**Compito richiesto:** Indica in quale tempio, secondo il brano su Arione, il periegeta Pausania vide ancora la statuetta di bronzo.
***** Brano proposto
La conclusiva menzione della statua di bronzo sul Tenaro ha valore eziologico; di questa statuetta (probabilmente un ex voto) parla il periegeta Pausania, che nel II sec. d.C. la vide ancora nel tempio di Poseidone sul Tenaro (III 25; cfr. pure Eliano De natura animalium XIII 45); anche in alcune monete di Metimna è raffigurato Arione a cavallo di un delfino. Evidentemente Erodoto intende collegare il suo racconto fantastico alla realtà documentata da altre fonti poetiche o figurative.
Non è improbabile, infine, che in questa novella Erodoto abbia riecheggiato racconti mitologici e popolari preesistenti: “leggende di persone salvate o guidate da delfini circolavano in città marinare, come Corinto (Melicerte), Metimna (Enalo e la vergine) e Taranto (Taras, Falanto). […] Un eventuale rapporto tematico molto generale con leggende orientali (storia di Giona) non può essere dimostrato” (D. Asheri, Erodoto – Le Storie – Libro I – La Lidia e la Persia, Fondazione Lorenzo Valla, A. Mondadori, Milano 20057, pp. 276-277).
La storia di Arione e del delfino ricompare in Plutarco (Moralia 160a-162b), nell’erudito Aulo Gellio (Notti Attiche XVI 19) e nel mitografo Igino (Fabulae CXCIV).
Ecco infine il passo erodoteo su Arione (I 24), nella traduzione di Augusta Izzo D’Accinni.
«Narrano che questo Arione, che viveva per lo più presso Periandro, venisse preso dal desiderio di recarsi in Italia e in Sicilia, e che, dopo aver guadagnato molte ricchezze, volesse ritornare a Corinto. Partì dunque da Taranto e, di nessuno fidandosi più che dei Corinzi, noleggiò una nave corinzia. Ma i marinai in alto mare pensarono di gettare in mare Arione e di prendersi le sue ricchezze. Egli, avendo compreso ciò, li supplicava, offrendo loro spontaneamente i danari, ma pregando di aver salva la vita. Ma non riuscì a persuaderli; anzi gli ingiunsero o di uccidersi da sé in modo da poter avere in terra una sepoltura, o di saltare in mare al più presto. Allora Arione, messo così alle strette, li pregò che, dal momento che così avevano deciso, gli concedessero di cantare, ritto fra i banchi della nave, con tutta la sua acconciatura, promettendo di uccidersi dopo aver cantato. E quelli, compiaciuti al pensiero che stavano per udire il migliore di tutti i cantori, si ritirarono da prua verso il centro della nave. Ed egli, indossato tutto il suo abbigliamento e presa la cetra, ritto fra i banchi eseguì il «nomos orthios» e, finito il canto, si gettò in mare così come stava, tutto vestito. Quelli continuarono la navigazione per Corinto; lui invece narrano che un delfino l’abbia preso in groppa e l’abbia portato a riva al Tenaro; sceso a terra andò a Corinto in quell’abbigliamento, e lì giunto narrò tutto l’accaduto. Ma Periandro incredulo tenne Arione sotto custodia, non lasciandolo andare in nessun luogo; teneva però d’occhio l’arrivo dei marinai. Appena essi giunsero, chiamatili, si informò se avessero da dargli qualche notizia intorno ad Arione. Ma mentre essi dicevano che era sano e salvo in Italia e che lo avevano lasciato a Taranto in ottime condizioni, apparve loro dinanzi Arione, così come quando era saltato in mare; e quelli, sbalorditi, vistisi scoperti, non poterono più negare. Questo dunque narrano sia i Corinzi che i Lesbi, e a Tenaro c’è una statua in bronzo di modeste proporzioni, dono votivo di Arione, rappresentante un uomo su un delfino».
**********
***** Voci fornite
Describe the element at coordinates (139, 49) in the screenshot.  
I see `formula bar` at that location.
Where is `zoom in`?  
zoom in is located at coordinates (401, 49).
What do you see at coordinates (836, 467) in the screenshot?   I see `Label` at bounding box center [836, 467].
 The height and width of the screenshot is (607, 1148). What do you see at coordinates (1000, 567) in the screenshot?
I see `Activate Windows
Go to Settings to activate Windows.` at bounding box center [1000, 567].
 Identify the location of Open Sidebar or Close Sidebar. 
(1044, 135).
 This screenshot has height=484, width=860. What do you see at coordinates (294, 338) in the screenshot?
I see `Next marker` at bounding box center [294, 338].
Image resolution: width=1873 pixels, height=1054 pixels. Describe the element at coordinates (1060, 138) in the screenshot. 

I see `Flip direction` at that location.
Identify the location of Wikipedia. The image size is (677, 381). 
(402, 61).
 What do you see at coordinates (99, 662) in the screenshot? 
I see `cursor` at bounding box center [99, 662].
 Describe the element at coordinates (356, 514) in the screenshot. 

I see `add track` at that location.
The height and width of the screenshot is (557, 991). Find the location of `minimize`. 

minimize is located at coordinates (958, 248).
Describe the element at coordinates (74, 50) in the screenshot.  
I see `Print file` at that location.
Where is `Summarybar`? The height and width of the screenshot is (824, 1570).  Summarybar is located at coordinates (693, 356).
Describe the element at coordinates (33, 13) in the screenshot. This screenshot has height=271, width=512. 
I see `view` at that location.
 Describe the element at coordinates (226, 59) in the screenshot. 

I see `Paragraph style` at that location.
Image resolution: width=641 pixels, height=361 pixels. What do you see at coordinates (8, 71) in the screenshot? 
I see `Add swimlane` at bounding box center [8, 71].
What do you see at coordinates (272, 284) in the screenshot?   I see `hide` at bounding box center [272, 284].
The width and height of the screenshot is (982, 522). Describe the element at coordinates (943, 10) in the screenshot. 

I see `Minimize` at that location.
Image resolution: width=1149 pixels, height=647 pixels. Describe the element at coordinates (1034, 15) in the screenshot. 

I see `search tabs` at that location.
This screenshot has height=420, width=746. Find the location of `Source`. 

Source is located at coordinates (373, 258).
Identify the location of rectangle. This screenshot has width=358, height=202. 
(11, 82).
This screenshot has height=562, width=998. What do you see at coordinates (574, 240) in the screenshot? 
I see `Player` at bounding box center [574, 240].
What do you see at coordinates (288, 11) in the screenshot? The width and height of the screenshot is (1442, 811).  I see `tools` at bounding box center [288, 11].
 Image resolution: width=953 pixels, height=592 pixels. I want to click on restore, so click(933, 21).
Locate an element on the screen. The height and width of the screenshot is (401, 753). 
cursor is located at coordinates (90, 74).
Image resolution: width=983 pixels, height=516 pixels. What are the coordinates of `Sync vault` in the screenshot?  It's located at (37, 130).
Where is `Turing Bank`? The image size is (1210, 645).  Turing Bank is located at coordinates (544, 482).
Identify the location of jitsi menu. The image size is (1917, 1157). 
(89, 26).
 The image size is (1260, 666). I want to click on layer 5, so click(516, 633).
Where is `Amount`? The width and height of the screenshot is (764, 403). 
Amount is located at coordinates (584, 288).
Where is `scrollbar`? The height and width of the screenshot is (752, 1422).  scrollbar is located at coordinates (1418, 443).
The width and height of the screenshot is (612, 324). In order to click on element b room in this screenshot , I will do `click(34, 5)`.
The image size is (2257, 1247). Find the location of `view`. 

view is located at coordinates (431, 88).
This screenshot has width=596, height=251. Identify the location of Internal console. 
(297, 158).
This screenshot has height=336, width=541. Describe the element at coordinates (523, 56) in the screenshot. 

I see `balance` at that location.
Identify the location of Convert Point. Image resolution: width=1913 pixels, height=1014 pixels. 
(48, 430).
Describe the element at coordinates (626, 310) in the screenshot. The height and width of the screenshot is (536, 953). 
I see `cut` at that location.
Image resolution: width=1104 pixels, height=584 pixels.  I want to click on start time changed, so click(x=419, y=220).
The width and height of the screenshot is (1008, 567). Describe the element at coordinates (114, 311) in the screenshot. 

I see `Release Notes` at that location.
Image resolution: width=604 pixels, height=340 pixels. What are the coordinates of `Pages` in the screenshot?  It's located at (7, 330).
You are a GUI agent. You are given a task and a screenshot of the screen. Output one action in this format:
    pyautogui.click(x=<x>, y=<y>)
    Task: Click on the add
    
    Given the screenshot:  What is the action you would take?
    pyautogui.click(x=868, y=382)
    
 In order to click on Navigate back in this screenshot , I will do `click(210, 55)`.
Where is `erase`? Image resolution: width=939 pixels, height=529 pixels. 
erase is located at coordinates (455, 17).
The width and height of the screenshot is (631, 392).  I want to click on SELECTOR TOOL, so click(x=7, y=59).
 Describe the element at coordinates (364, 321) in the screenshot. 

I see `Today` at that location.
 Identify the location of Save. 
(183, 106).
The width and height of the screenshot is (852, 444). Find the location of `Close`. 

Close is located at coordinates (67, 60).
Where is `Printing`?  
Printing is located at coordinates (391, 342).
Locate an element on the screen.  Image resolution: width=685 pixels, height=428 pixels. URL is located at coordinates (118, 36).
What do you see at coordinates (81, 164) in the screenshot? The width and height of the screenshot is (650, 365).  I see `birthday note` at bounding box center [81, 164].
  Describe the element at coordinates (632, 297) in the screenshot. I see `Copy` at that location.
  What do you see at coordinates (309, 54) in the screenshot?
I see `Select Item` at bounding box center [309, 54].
**********
**Risposta al compito:** Nel tempio di Poseidone sul Tenaro.